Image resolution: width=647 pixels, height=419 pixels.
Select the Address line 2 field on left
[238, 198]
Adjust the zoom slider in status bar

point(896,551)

+++

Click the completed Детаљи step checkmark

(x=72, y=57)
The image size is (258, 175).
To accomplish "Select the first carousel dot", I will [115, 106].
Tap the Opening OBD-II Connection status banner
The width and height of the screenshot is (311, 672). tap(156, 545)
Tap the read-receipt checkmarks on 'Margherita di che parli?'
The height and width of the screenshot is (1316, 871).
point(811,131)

+++

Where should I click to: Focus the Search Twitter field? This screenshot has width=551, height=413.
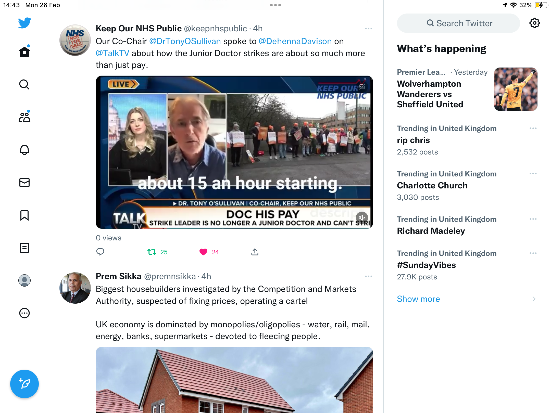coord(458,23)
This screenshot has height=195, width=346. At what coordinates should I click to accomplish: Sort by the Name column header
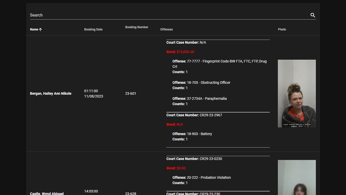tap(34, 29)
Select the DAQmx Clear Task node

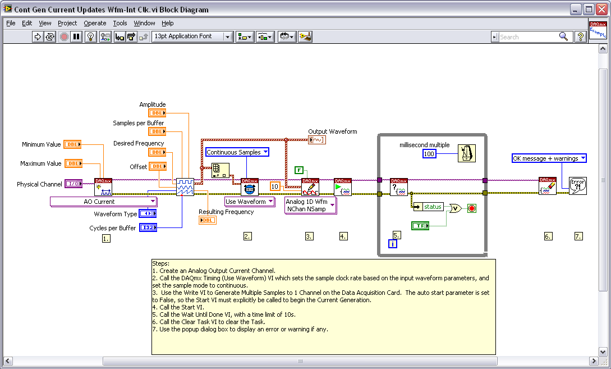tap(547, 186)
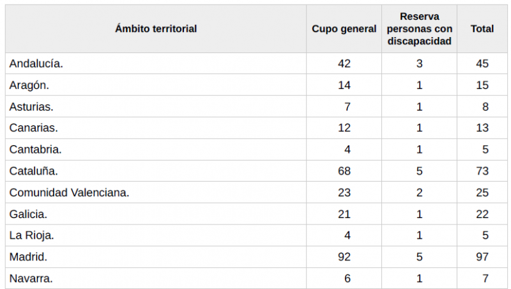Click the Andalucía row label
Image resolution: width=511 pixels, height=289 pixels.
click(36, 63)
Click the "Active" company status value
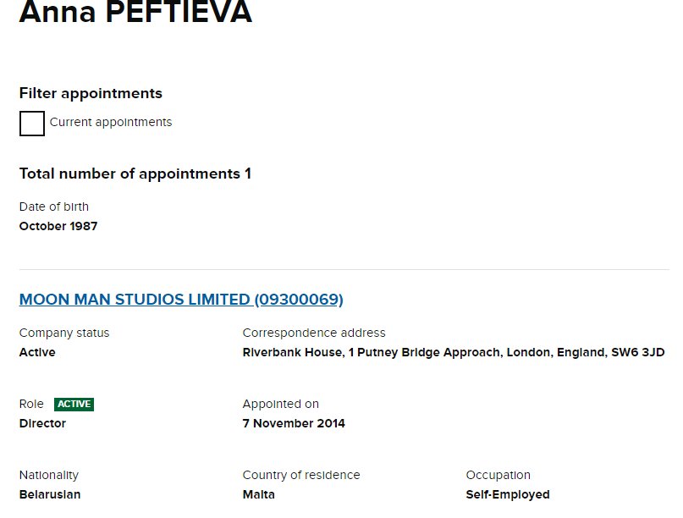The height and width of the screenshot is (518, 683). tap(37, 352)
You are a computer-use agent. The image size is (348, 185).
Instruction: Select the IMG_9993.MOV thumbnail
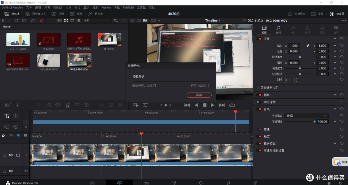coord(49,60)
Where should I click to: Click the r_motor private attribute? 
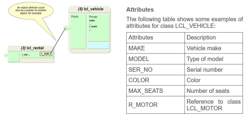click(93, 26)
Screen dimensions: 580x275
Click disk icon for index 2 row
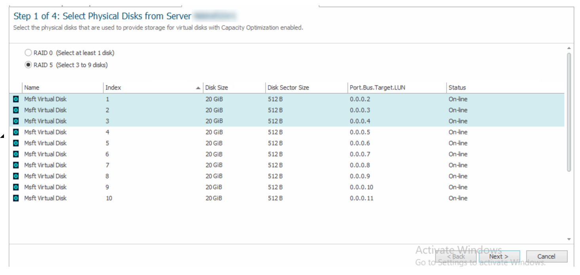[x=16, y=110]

+++

**TASK GOAL**
Above are the records; report each line in them that includes the word "size".

**RESULT BELOW**
The image size is (258, 175).
You are a computer-use agent. The image size is (348, 185).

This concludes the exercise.